Вопрос существования в России такого литературного жанра как готический роман, неразрывно связан, в том числе и с именем американского писателя начала девятнадцатого века – Вашингтона Ирвинга. Данная связь прослеживается в неком литературном наследованию архаичному жанру, обыгрыванию значимых для данного жанра сюжетов и разновидностью творческой переработки сюжетов и мотивов, которую В.Э. Вацуро назвал «травестией готики». Целью данной статьи станет рассмотрение самой возможности подобного вида наследования жанру предшественнику и возможные пути творческой адаптации такого жанра. Успех творчества Ирвинга был связан, по мнению В.Э. Вацуро с пародийным снижением, игрой с таинственными сюжетами [1, С. 276]. В игровое сюжетное поле готического романа автор добавил еще одну возможность, позволяя читателю поиграть со знакомым сюжетом по новым правилам. Ирвинг разворачивал запутанный, пугающий сюжет и давал затем нарочито обыденные объяснения. Не являясь пародией в полной мере, его произведения становятся вариантом литературной полемики с уходящим в небытие жанром. Что бы понять всю полноту замысла автора, читателю было необходимо знать первоисточники.
Этот выражено «синтетический» характер творчества Ирвинга дает хорошую возможность заглянуть в скрытую область возникновения инноваций в литературном процессе. Настоящая статья нацелена на обозначение возможностей постановки проблемы инноваций в литературе через рассмотрение литературного явления в контексте процесса «освоения» литературных явлений – предшественников, как носителей определенных модальностей, творческая актуализация которых способна породить новый литературный феномен.
Творчество Ирвинга (как, возможно, и любого автора) может рассматриваться, как системная целостность смыслов, проявленная в совокупности авторских текстов, как некое «высказывание», существенно отличающееся от «высказываний» других авторов и поэтому – узнаваемое и неповторимое. С этой точки зрения, творчество Ирвинга, как литературный феномен, обладает чёткими логическими границами и самоочевидной «автономией», т.е. нам понятно, где Ирвинг «начинается и заканчивается».
Вместе с тем, столь же очевидно, что мир Ирвинга не замыкается сам на себя. Но представляет собой некий момент определённой литературной традиции, находится в истории литературного направления. В этом смысле он наследует иному литературному феномену, иной целостной системе смыслов (готическому роману), причём наследует активно, - используя эту систему, не только как «образец», но и как «материал». – не только воспроизводит элементы системы предшественницы в своем литературном мире, но и создает на их основе свои собственные смысловые образования, не совпадающие с исходными.
Важно, что мир готического романа представляет собой аналогичную инновацию, трансформировавшую в своё время базовую для себя смысловую систему предшественника – средневекового готического романа.

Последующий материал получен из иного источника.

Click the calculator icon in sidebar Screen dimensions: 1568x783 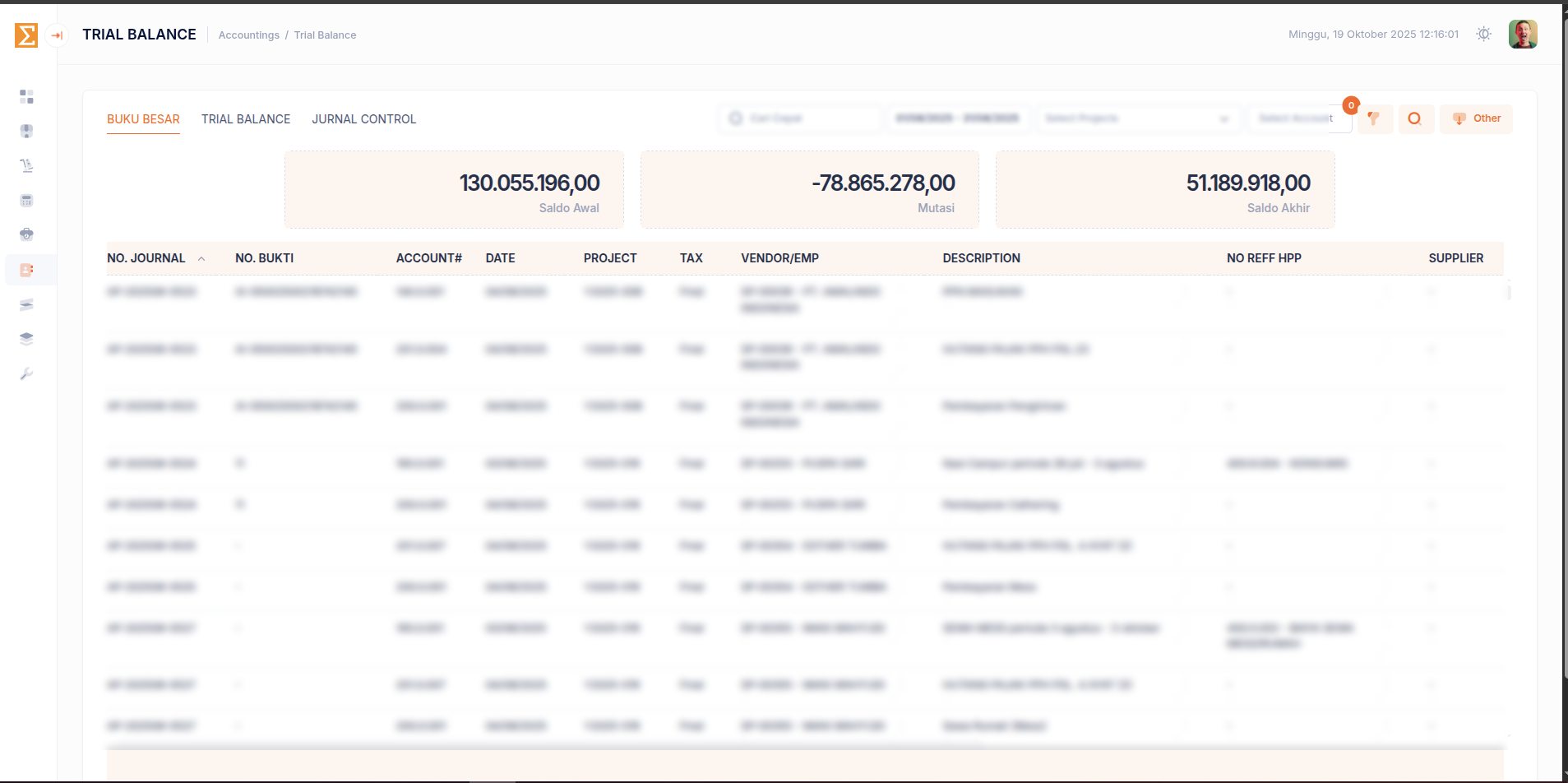26,201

Родоначальник жанра Гораций Уолпол (Horace Walpole. 1717—1797), рассматривал слово «готический» как синоним слова «средневековый». Готические романисты, начиная с Г. Уолпола, полагали, что содержательно они восстанавливают средневековый жанр romance, соединяя его с детальностью и обстоятельностью описания, свойственными современному novel. Чудесное и сверхъестественное были неотъемлемой частью поэтики средневекового romance, важную роль играли они и в готическом романе (также именовавшем себя romance), однако характер чудесного и отношение к нему изменились радикальным образом.

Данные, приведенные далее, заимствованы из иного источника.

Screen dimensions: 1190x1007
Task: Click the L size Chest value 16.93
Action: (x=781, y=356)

Понять характер этого изменения отчасти помогает проведенное в работе Ц.Тодорова «О фантастическом», [3, С. 355-369] разграничение между понятиями фантастического-чудесного и фантастического-сверхъестественного. Чудесное для него то, что воспринимается как должное, не вызывая удивления (как говорящий волк или столетний сон красавицы в сказке), сверхъестественное же – то, что вызывает удивление и требует объяснения. Применительно к нашему материалу: средневековый роман повествует о чудесном, в которое просто верят, готический роман делает предметом изображения сверхъестественное – явления рационально непостижимые, требующие и для автора и для читателя какого-нибудь приемлемого объяснения. Если рассмотреть эти явления в историко-культурном контексте, то различие между ними очевидно объясняется тем, что между средневековым и готическим романом пролегает эпоха, к которой относится становление и распространение научного рационалистического мировоззрения. Оно делает невозможной прежнюю наивную веру в чудеса.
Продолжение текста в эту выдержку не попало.